Svetlana Boym, Curt Hugo Reisinger professor of Slavic languages and literatures and comparative literature at Harvard University, was the author of academic works including Common Places: Mythologies of Everyday Life in Russia (1995) and The Future of Nostalgia (2001), and was known at Harvard for her teaching on literature, art, and visual culture in the Soviet era.
A statement from colleagues in the department of Slavic languages and literature at Harvard said that her “warm yet fiercely independent personality together with her influential scholarship attracted students and colleagues from around Harvard, and indeed around the world”.
Professor Boym was born in what was then Leningrad on 29 April 1959 and received a bachelor’s degree in Hispanic languages and literatures from the Herzen State Pedagogical Institute in Leningrad.
She was parted from her parents when she emigrated from the Soviet Union at the age of 19, a decision she arrived at while standing in a food queue and imagining America.

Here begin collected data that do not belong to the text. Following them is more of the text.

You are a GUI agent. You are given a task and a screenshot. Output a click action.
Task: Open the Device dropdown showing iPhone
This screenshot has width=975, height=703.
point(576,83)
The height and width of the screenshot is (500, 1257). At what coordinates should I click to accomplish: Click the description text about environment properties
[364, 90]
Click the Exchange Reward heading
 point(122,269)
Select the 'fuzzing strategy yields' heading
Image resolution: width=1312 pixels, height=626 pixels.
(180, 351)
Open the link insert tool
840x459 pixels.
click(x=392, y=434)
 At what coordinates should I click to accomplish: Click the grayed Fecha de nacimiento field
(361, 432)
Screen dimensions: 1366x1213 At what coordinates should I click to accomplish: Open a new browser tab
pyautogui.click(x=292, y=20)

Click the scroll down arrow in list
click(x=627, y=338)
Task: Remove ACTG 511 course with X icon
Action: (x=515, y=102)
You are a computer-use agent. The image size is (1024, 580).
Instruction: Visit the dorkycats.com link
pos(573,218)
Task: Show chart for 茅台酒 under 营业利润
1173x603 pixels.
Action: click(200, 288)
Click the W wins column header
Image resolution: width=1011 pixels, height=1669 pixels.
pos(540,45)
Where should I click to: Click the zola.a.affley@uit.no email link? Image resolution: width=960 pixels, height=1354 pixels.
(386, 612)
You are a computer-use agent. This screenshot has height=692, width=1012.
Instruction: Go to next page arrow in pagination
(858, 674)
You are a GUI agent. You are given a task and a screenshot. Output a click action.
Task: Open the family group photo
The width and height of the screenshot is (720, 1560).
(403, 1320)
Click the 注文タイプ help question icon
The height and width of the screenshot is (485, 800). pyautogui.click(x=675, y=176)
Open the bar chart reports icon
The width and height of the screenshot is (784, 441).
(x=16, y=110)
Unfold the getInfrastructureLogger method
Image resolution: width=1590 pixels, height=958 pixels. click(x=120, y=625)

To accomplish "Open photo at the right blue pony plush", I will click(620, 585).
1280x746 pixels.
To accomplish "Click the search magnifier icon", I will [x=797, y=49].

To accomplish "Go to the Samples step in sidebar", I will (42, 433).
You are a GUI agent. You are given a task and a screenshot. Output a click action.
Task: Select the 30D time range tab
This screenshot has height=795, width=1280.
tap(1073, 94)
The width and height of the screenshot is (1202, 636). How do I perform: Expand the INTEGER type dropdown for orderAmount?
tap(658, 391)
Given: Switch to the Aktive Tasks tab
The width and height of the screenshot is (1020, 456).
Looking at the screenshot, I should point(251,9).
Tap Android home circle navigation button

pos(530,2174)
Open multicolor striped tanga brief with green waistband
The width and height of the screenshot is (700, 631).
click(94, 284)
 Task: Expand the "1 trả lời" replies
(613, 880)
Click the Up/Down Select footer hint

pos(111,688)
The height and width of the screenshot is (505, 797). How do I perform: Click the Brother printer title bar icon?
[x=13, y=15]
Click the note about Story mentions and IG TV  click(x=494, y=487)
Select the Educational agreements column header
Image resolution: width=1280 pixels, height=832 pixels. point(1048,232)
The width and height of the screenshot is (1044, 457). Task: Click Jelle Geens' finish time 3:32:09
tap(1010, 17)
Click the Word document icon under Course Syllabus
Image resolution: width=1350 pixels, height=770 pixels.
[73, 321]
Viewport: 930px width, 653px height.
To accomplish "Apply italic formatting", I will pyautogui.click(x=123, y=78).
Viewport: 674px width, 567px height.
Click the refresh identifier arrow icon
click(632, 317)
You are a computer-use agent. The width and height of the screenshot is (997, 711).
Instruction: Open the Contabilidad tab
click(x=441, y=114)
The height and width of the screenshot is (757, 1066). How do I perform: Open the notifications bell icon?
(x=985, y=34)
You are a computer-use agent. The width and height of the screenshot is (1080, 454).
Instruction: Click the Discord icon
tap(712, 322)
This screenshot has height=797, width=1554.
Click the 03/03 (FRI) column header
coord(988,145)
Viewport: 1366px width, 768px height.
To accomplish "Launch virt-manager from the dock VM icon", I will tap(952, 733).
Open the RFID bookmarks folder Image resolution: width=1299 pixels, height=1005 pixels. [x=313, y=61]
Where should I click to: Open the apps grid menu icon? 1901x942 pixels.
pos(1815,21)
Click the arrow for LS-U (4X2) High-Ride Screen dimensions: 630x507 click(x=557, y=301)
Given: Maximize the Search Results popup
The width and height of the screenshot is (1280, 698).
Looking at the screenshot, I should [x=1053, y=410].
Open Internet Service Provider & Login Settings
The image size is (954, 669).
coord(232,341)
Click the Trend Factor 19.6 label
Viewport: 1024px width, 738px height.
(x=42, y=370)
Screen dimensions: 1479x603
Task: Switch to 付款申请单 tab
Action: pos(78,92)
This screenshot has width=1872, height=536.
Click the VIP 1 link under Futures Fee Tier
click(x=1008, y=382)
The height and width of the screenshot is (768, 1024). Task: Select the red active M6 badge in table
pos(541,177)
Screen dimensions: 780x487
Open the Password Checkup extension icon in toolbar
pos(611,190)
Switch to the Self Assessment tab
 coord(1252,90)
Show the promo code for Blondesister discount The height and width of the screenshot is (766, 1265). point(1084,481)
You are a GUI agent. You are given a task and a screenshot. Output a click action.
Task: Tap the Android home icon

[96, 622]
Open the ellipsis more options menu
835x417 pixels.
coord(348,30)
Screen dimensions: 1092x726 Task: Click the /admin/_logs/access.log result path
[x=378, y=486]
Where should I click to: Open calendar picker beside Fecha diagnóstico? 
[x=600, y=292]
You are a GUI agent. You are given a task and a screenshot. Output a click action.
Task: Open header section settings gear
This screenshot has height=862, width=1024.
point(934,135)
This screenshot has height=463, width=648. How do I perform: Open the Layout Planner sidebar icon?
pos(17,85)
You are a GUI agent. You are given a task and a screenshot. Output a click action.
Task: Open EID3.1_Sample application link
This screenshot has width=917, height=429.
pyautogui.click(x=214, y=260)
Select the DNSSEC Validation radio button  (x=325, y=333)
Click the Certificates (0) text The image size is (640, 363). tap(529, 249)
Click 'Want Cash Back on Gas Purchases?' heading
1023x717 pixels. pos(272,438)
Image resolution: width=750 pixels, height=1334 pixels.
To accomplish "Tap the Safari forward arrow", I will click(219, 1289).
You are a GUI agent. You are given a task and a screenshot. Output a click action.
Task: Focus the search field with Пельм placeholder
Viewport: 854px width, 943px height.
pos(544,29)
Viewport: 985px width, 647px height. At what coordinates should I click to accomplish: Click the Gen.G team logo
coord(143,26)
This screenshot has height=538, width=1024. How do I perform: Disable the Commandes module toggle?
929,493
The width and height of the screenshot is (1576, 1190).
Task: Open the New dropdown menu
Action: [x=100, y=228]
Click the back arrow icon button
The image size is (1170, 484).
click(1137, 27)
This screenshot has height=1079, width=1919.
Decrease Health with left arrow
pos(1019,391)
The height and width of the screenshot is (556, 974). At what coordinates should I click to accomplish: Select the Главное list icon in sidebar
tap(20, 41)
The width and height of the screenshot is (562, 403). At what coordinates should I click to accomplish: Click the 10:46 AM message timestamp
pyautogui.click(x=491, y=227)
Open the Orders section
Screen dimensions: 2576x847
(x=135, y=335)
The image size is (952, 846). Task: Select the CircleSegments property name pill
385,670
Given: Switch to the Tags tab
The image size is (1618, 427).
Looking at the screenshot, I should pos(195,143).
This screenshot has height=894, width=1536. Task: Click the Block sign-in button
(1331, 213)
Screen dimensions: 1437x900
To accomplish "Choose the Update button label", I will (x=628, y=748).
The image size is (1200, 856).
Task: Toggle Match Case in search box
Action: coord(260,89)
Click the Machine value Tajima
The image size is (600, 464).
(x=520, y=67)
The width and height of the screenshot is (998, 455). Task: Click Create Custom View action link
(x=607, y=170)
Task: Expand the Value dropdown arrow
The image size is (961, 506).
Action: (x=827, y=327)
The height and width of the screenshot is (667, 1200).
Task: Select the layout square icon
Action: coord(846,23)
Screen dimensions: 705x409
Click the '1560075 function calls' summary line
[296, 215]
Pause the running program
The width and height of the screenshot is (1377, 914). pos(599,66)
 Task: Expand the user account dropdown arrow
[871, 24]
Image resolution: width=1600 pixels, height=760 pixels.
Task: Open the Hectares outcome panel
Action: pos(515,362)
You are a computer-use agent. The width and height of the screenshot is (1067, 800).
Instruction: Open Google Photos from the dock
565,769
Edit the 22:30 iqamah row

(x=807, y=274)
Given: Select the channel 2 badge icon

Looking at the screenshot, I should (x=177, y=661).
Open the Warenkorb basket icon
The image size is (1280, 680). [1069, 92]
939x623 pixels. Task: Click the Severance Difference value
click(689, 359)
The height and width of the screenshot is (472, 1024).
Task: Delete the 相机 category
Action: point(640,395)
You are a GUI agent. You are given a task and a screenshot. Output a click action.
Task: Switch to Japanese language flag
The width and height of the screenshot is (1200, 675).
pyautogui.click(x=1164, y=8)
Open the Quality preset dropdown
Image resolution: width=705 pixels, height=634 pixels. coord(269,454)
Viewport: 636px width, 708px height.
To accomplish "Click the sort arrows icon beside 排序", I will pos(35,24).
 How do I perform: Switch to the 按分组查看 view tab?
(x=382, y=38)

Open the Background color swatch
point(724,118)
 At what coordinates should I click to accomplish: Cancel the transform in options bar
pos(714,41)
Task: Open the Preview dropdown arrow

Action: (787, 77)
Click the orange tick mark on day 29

Professor Boym spent time in a refugee camp in Vienna and arrived in the US in 1981, where she gained a doctorate in comparative literature at Harvard in 1988. She was hired by Harvard first as an assistant professor in history and literature and comparative literature and was promoted to professor in 1995.
She was awarded several prizes during her career, including a Guggenheim Fellowship for the study of Slavic literature and an award for her mentoring of students at Harvard.
As a photographer, she participated in the 5th Moscow Biennale of Contemporary Art in 2013. She wrote a play, The Woman Who Shot Lenin, and a novel, Ninochka (2003).
Alastair Bonnett, professor of social geography at Newcastle University, wrote in Times 中国A片 in 2008 that The Future of Nostalgia – which examined varieties of personal and collective nostalgia, along with the uses of the latter in nationalism – had been “one of the more influential books of the new millennium”.
He added that Professor Boym had “returned time and again to the uncomfortable yet necessary relationship we all have (perhaps especially ex-Soviet citizens and those on the political Left) with abandoned aspirations and mouldering assumptions” and that her work had “become a common reference point for a new generation of younger academics who are trying to rethink nostalgia”.
Professor Boym’s husband, Dana Villa, the Packey J. Dee professor of political science at the University of Notre Dame, said in his eulogy for Professor Boym that “compared to her, many of the ‘original’ thinkers and writers we are invited to applaud look positively herdlike”. She died a year after being diagnosed with cancer.